> There's plenty of people here already that disagree on whether the intent was malicious.
No, I haven't seen many people try to argue that the intent wasn't malicious. Most people seem to be arguing that it's fine and npm and Github should allow it. Or the classic you shouldn't trust random software. If you ever wonder why people like the Apple app store just look at the Devs in this comment section. Makes it kinda hard to trust you.
1. The Ad Hominem (on top of the Attribution Error) is uncalled for.
2. You originally claimed, " no its a criminal act. crashing RANDOM servers that you DONT know what they do ...". That is far removed from what you're talking about here.

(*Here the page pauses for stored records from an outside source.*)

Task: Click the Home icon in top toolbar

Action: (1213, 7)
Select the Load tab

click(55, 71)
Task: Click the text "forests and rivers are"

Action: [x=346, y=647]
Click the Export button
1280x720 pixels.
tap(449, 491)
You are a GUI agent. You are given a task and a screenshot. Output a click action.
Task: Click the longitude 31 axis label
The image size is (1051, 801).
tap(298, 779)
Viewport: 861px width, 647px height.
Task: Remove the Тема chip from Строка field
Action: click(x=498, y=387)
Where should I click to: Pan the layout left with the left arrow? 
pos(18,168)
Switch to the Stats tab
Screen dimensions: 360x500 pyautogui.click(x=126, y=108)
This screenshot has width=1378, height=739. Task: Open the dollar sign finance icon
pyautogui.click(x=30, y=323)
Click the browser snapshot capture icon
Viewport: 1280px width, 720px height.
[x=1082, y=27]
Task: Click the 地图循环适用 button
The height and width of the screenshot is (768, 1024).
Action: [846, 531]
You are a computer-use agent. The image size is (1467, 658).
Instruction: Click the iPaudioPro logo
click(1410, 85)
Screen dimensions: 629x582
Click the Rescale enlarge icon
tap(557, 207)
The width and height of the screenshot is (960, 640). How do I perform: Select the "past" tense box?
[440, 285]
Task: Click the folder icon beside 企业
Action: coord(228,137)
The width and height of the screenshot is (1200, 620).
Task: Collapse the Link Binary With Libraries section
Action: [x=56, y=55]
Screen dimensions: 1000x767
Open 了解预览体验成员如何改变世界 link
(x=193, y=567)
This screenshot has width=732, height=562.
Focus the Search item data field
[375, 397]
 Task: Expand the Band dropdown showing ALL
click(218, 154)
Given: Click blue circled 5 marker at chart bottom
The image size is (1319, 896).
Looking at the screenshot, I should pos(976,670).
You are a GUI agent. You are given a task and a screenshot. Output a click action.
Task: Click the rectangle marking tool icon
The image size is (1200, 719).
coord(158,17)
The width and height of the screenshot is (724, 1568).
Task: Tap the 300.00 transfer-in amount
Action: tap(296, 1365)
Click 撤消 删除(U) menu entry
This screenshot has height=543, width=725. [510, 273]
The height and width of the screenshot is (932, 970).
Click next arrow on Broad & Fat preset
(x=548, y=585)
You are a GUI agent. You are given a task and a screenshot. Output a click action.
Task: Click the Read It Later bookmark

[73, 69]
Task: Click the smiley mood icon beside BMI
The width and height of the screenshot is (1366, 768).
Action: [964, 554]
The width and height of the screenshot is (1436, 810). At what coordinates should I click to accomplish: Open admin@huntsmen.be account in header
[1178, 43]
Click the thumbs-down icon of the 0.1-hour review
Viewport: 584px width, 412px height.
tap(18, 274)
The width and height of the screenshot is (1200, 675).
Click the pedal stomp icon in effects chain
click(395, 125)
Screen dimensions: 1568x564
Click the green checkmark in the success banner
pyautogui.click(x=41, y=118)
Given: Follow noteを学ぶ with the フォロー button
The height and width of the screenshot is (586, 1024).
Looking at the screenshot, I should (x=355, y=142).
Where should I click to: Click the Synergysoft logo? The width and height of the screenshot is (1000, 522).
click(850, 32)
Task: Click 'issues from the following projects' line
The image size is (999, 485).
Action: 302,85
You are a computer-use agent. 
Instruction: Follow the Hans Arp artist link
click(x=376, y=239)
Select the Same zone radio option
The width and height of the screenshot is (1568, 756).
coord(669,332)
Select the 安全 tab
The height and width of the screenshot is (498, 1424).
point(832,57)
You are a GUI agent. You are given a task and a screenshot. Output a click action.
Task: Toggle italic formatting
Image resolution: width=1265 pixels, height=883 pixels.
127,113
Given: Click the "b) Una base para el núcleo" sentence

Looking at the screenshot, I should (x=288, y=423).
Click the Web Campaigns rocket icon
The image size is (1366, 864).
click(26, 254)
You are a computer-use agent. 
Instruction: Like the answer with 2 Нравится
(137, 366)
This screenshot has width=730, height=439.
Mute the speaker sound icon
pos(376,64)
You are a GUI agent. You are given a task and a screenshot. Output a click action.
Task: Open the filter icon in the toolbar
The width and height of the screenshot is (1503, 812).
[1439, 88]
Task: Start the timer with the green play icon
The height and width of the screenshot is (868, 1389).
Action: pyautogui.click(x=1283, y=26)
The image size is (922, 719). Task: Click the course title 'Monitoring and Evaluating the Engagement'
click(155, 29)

Which is not only misplaced, but also ignorant.
3. Your original claim also implies that the intended effect of the change was to crash "RANDOM servers". I disagree with that claim, and with your subsequent claim that that proves malicious intent.
----
I understand that you're upset — I suspect because you've suffered either this or a fate similar to many unsuspecting users of the npm libraries in TFA — and would like to see whom you view as the cause behind it (i.e., the author) suffer some form of punishment. But that doesn't mean you should support just about any harm done to them by any entity in the world.
GitHub is not a software distribution platform/marketplace. It is not an "App Store". The relationship between one GitHub user and another is not very similar to the relationship between an app store user and publisher.
If you pull someone else's code through GitHub, you're clearly making a copy. From that point on, that copy is your responsibility. That is how the FOSS world has always worked, and so has GitHub's model of public repos.
Now, if you ask me about npm, that is a whole different thing.